Modelling biological invasions : population cycles, waves and time delays
thesisposted on 08.01.2015, 12:53 by Masha Jankovic
Biological invasions are rapidly gaining importance due to the ever-increasing number of introduced species. Alongside the plenitude of empirical data on invasive species there exists an equally broad range of mathematical models that might be of use in understanding biological invasions. This thesis aims to address several issues related to modelling invasive species and provide insight into their dynamics. Part I (Chapter 2) documents a case study of the gypsy moth, Lymantria dispar, invasion in the US. We propose an alternative hypothesis to explain the patchiness of gypsy moth spread entailing the interplay between dispersal, predation or a viral infection and the Allee effect. Using a reaction-diffusion framework we test the two models (prey-predator and susceptible-infected) and predict qualitatively similar patterns as are observed in natural populations. As high density gypsy moth populations cause the most damage, estimating the spread rate would be of help in any suppression strategy. Correspondingly, using a diffusive SI model we are able to obtain estimates of the rate of spread comparable to historical data.

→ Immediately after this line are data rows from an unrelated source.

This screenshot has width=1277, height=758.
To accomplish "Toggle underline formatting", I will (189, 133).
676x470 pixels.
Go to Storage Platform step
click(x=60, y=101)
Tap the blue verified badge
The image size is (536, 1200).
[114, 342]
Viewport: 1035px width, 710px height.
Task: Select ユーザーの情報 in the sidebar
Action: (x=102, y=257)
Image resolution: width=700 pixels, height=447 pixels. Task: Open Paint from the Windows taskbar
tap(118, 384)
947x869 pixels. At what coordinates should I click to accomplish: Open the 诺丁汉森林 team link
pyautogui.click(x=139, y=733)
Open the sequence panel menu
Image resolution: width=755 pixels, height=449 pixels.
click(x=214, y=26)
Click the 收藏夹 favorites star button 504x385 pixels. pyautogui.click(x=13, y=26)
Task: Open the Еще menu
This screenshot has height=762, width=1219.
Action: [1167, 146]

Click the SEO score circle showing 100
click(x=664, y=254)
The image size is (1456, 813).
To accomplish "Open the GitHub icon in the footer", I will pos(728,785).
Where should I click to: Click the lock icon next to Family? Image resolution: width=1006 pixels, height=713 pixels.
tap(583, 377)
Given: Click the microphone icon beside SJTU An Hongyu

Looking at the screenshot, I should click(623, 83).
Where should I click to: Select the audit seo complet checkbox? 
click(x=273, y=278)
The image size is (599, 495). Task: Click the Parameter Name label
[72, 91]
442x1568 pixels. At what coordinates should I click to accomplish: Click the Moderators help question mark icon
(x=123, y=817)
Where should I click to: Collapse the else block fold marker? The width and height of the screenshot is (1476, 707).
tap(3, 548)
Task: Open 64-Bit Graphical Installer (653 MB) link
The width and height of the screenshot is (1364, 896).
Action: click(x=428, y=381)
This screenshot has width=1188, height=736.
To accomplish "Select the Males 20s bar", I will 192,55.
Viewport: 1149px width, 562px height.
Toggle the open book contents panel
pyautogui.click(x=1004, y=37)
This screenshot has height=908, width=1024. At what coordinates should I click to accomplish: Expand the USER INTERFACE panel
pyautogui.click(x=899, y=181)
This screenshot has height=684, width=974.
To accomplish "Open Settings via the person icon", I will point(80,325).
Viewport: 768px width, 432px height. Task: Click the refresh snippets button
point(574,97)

Part II (Chapters 3, 4 and 5) is more methodological in nature, and in a single species context we examine the effect of an ubiquitous phenomenon influencing population dynamics time delay. In Chapter 3 we show that contrary to the general opinion, time delays are not always destabilising, using a delay differential equation with discrete time delay. The concept of distributed delay is introduced in Chapter 4 and studied through an integrodifferential model. Both Chapters 3 and 4 focus on temporal dynamics of populations, so we further this consideration to include spatial effects in Chapter 5. Using two different representations of movement, we show that the onset of spatiotemporal chaos in the wake of population fronts is possible in a single species model.